■ Exercise material
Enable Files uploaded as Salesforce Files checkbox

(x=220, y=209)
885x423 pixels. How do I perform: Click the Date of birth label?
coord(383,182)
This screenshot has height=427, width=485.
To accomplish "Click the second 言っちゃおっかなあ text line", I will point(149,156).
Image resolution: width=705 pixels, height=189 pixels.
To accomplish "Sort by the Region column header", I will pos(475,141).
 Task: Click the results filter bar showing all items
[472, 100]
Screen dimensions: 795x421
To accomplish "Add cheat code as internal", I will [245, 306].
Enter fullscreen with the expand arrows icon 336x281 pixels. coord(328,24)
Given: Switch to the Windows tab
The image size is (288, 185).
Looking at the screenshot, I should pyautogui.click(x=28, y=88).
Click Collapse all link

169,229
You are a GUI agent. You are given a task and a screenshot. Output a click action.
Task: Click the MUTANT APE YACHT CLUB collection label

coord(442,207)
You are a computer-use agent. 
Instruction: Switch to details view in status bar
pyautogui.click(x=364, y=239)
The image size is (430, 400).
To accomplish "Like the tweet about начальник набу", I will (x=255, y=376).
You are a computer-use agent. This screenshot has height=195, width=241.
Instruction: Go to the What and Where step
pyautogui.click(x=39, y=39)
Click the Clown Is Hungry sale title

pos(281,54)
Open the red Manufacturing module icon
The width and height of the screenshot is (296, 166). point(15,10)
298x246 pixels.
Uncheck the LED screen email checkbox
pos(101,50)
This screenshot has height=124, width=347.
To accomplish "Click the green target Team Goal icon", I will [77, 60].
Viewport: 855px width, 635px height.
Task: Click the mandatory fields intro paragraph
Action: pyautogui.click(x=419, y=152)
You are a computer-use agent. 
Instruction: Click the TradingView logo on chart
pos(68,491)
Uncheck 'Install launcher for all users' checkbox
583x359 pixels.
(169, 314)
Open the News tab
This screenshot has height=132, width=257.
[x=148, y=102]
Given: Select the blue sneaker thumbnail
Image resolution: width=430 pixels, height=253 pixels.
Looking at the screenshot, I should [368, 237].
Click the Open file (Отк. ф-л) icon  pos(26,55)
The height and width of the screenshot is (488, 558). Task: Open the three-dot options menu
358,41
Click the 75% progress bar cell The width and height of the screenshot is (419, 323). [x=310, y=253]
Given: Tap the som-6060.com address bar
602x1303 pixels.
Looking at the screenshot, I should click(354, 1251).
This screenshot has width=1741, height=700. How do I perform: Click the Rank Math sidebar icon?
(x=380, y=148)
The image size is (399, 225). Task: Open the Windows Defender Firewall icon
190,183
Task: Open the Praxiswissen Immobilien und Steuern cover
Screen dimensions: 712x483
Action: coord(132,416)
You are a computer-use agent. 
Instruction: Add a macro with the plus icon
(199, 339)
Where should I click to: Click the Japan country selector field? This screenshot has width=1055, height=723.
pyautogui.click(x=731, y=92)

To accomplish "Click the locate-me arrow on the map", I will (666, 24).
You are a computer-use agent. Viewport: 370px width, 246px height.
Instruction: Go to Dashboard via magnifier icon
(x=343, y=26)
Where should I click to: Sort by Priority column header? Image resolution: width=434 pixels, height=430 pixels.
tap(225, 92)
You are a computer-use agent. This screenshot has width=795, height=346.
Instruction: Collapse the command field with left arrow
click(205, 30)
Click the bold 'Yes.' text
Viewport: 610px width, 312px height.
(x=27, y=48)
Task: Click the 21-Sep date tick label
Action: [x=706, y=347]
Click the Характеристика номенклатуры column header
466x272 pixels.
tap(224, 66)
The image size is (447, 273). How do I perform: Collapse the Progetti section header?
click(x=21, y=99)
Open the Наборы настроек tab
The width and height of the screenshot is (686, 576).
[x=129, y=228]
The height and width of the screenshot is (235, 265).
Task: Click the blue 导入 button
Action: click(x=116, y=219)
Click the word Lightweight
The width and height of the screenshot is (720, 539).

■ Exercise description
To answer, copy each line from the material above that has the word "agent".

■ Task answer
You are a GUI agent. You are given a task and a screenshot. Output a click action.
You are a computer-use agent. 
You are a computer-use agent. This screenshot has height=195, width=241.
You are a computer-use agent. 
You are a computer-use agent. 
You are a computer-use agent. Viewport: 370px width, 246px height.
You are a computer-use agent. This screenshot has width=795, height=346.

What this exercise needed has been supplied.